In New York, women train their minds to be Kathy Acker and yet carry themselves with the grace of a character from a Joyce Carol Oates’ novel. New York women are less Edith Wharton and more My Mother, Demonology.
Prose is a foundation. Semiotically, advertisement is the bible by which we locate a sum of things that are estimated to form what is said at a bar, cocktail party or lecture.
The pattern for communication isn’t intellect. It’s centeredness, whether as a mail man, construction worker, secretary or waitress. What is said however warrants a means of conviction as to what one demands or deserves. The in-between is purely systematic. There’s a common ideology but logic is nothing but fodder.

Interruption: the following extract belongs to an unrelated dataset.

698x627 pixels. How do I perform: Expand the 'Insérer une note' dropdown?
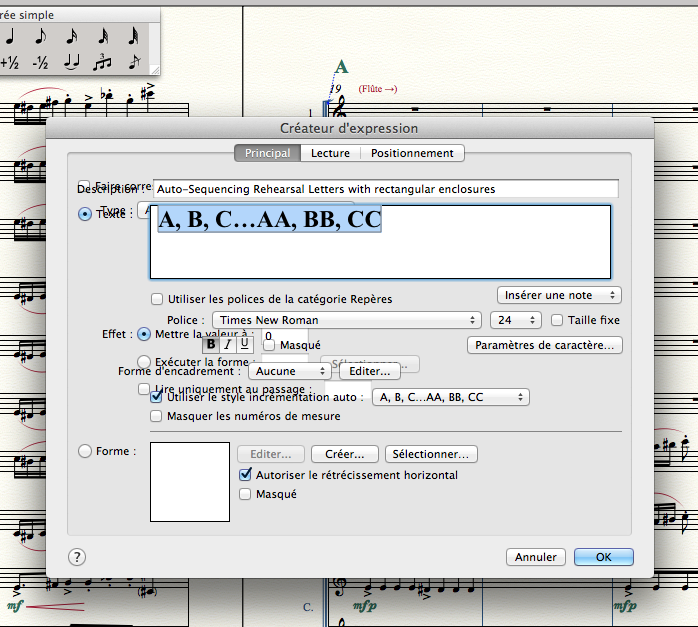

Within means of a heterosexual world, men and women are driven by personal success. It often brings about fornication. Much is assuaged by religion, morality and family. Other than that pressure to perform coitus lingers in the mind, as cyberspace has made it more pronounceable.
New York sex is two people, a man and a woman sitting across from each other in a subway car. They lust. Nothing is said. The same evening these two serendipitously meet at a party. Later that night, they walk their separate ways having had sex in a bathroom.